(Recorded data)
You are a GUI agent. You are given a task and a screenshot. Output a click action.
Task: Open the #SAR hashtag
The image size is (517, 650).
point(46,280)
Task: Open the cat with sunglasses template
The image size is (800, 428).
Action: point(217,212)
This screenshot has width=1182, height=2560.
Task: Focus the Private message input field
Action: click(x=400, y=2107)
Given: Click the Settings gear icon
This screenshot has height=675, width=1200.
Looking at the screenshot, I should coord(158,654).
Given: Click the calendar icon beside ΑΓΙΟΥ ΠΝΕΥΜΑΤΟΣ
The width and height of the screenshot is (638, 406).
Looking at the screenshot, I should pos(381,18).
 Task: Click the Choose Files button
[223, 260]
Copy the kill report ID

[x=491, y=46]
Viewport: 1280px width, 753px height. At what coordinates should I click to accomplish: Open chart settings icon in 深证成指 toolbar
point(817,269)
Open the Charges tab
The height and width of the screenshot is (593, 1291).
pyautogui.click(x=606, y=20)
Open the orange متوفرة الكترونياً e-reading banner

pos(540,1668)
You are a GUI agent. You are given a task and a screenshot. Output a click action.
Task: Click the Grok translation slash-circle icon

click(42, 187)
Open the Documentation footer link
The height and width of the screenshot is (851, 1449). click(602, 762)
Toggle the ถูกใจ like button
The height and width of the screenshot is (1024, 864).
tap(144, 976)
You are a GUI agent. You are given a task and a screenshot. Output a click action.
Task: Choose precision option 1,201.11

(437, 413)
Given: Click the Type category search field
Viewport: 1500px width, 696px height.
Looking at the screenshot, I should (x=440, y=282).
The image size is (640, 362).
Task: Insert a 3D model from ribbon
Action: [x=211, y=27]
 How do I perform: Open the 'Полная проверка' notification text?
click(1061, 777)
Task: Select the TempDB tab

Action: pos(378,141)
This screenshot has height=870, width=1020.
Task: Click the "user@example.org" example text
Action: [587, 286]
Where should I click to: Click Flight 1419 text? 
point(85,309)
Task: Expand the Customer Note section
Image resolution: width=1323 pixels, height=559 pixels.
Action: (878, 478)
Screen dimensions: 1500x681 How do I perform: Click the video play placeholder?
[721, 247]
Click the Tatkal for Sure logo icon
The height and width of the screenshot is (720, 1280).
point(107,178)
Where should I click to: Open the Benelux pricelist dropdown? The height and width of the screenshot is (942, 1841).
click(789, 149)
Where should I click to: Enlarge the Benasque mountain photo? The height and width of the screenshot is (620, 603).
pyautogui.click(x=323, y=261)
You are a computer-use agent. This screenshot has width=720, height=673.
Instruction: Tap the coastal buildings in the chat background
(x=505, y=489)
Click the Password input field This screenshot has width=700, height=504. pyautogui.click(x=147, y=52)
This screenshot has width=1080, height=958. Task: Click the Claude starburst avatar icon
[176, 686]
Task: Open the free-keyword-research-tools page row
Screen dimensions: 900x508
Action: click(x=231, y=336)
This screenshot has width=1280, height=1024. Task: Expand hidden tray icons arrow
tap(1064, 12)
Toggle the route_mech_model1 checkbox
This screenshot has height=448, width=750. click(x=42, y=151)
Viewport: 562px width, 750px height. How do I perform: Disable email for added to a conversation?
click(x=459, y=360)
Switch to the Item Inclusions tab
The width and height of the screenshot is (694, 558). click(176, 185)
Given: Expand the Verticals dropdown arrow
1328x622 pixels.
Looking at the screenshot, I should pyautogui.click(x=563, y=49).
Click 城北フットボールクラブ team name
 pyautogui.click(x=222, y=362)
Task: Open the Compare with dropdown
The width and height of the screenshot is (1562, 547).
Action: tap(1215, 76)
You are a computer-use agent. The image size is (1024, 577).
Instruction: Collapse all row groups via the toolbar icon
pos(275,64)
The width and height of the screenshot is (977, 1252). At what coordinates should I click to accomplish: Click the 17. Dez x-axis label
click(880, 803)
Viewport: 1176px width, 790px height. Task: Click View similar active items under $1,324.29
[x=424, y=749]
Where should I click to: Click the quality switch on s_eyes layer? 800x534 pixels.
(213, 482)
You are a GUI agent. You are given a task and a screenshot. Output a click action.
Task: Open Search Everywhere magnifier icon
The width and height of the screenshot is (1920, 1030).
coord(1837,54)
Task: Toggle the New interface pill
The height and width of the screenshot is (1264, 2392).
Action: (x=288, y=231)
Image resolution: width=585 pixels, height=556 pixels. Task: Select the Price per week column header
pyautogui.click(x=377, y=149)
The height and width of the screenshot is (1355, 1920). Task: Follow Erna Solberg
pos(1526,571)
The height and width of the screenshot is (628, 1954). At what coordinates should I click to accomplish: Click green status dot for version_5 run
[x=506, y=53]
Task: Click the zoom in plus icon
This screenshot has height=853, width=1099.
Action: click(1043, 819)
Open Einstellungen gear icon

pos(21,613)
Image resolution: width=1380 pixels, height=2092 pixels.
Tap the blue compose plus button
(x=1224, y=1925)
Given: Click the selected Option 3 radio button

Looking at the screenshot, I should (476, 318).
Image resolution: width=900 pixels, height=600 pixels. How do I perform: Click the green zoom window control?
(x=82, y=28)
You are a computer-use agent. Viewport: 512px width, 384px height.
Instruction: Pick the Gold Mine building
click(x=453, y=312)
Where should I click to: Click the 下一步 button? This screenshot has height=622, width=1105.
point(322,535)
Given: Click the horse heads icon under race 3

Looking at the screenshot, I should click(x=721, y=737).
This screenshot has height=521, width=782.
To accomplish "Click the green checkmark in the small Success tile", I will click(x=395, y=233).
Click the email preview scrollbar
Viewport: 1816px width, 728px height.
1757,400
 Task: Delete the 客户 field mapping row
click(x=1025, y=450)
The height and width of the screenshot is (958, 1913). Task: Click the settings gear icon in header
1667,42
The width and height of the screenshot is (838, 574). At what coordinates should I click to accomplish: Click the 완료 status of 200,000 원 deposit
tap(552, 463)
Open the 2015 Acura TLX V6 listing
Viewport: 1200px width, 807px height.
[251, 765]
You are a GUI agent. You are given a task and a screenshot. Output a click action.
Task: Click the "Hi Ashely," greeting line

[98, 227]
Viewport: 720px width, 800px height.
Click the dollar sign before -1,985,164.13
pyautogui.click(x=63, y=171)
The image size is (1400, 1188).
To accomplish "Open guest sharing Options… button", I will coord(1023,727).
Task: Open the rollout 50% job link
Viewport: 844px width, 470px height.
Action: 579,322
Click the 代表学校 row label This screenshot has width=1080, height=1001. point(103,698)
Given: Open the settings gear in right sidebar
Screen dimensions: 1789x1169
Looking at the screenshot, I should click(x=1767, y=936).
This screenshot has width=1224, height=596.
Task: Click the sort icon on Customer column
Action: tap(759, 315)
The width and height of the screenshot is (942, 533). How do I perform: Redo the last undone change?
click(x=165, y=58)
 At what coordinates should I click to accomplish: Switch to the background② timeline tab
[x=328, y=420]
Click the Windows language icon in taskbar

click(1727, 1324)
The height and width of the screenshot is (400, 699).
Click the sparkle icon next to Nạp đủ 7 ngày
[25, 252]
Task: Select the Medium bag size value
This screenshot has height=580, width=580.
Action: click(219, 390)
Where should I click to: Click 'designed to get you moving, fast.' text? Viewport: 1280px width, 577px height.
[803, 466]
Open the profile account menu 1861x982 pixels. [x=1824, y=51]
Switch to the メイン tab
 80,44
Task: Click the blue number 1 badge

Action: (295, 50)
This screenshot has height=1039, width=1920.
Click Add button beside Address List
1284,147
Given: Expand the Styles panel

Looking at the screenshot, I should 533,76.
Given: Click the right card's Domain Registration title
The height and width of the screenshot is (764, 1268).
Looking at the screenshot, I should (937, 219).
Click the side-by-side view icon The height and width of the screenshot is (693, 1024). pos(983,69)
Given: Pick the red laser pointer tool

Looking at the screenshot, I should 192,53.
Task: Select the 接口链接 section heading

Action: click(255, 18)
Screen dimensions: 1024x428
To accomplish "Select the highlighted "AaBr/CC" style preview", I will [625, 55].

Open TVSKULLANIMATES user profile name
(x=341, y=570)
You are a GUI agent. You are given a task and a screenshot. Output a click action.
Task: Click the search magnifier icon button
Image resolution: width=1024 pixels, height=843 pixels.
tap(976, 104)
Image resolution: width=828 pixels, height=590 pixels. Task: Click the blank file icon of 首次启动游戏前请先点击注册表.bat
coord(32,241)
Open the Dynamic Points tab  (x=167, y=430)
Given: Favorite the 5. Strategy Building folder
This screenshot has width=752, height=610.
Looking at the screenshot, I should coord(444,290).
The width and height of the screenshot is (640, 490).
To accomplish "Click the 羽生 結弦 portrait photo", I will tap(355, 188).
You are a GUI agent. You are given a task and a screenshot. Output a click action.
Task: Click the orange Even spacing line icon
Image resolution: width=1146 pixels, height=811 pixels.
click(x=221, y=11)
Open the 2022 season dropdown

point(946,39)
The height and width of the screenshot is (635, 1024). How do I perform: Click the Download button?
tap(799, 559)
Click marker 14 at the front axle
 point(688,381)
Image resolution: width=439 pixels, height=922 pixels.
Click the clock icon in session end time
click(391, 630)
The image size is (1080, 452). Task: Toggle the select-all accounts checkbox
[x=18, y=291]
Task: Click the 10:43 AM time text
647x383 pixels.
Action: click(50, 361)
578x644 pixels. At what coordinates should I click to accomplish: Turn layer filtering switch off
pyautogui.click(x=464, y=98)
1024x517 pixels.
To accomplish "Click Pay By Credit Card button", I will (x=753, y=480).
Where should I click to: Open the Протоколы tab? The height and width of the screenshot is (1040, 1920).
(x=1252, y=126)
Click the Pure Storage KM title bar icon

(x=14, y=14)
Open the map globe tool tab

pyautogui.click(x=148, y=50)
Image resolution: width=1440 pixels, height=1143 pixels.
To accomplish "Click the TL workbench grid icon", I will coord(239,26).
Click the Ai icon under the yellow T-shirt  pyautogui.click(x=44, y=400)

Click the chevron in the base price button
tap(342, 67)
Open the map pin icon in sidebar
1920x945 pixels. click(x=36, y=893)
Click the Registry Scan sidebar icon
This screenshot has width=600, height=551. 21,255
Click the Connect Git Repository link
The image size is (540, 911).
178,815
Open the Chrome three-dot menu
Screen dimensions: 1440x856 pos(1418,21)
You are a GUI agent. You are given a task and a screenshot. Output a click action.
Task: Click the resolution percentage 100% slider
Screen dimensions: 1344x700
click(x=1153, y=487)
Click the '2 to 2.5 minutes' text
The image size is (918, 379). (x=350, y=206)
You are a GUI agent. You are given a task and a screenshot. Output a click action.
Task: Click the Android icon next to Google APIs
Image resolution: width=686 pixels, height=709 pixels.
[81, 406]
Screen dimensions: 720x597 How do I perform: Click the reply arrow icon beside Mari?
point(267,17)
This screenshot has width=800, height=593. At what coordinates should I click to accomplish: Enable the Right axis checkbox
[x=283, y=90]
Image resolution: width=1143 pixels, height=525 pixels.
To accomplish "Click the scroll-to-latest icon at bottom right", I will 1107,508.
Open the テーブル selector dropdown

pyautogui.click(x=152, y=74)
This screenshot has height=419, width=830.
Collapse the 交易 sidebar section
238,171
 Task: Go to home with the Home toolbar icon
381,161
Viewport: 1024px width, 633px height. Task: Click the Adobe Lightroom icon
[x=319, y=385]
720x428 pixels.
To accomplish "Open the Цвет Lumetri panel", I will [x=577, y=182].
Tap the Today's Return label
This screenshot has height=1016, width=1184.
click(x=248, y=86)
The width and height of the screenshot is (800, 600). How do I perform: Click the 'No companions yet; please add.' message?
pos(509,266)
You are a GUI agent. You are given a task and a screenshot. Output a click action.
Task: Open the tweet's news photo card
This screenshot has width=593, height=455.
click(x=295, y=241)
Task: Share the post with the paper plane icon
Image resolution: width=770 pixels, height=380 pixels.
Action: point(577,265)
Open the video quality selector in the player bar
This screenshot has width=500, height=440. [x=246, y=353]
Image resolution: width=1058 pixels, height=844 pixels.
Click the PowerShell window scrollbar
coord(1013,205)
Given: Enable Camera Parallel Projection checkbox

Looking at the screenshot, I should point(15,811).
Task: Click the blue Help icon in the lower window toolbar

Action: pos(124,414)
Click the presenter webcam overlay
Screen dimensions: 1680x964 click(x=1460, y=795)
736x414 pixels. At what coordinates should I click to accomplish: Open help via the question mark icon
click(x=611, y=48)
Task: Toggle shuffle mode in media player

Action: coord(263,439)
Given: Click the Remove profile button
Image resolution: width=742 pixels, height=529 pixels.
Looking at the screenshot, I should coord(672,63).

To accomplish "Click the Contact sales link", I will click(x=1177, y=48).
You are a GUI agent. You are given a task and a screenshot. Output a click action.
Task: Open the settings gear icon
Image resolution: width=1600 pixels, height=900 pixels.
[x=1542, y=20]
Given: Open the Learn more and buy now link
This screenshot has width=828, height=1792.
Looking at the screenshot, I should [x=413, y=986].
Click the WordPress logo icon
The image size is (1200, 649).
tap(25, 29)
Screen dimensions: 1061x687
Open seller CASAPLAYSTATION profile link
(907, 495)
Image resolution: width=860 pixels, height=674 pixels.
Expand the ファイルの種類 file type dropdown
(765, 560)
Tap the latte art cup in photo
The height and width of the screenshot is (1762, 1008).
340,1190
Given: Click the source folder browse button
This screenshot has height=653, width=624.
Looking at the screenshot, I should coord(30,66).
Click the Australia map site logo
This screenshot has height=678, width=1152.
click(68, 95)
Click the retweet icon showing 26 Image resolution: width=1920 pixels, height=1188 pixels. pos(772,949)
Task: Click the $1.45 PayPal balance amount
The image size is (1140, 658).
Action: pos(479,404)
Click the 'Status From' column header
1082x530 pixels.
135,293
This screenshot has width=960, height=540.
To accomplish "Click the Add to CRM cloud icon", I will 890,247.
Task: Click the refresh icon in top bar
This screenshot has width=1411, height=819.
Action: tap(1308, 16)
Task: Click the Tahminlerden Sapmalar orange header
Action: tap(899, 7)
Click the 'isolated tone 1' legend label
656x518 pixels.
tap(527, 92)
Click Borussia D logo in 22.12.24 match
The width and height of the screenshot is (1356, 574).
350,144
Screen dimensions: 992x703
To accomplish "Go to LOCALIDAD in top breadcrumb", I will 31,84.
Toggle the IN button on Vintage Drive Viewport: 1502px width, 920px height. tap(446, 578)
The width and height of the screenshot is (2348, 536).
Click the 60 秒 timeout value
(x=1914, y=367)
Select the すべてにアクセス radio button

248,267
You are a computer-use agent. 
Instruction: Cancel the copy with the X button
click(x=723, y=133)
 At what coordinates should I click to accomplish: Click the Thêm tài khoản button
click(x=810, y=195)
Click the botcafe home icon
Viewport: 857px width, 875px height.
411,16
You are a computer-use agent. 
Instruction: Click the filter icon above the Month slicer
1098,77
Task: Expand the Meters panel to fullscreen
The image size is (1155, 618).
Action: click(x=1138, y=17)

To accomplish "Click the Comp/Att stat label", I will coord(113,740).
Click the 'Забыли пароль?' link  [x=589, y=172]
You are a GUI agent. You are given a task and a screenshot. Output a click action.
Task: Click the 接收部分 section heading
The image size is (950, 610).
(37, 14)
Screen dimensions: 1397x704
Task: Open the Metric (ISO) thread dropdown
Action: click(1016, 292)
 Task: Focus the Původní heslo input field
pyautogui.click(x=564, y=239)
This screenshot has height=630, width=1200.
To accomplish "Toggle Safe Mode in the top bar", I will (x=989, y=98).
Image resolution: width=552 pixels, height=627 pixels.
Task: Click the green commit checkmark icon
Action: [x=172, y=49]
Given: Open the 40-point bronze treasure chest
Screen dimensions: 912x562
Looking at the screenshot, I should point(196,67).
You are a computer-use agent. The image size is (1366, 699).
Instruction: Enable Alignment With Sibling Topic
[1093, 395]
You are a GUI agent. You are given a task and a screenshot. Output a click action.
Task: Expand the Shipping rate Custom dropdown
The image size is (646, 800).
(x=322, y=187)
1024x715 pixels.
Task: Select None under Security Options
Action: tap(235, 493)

Problem requirements
Return only the number of lines in the data that contain "magnifier".

Result
2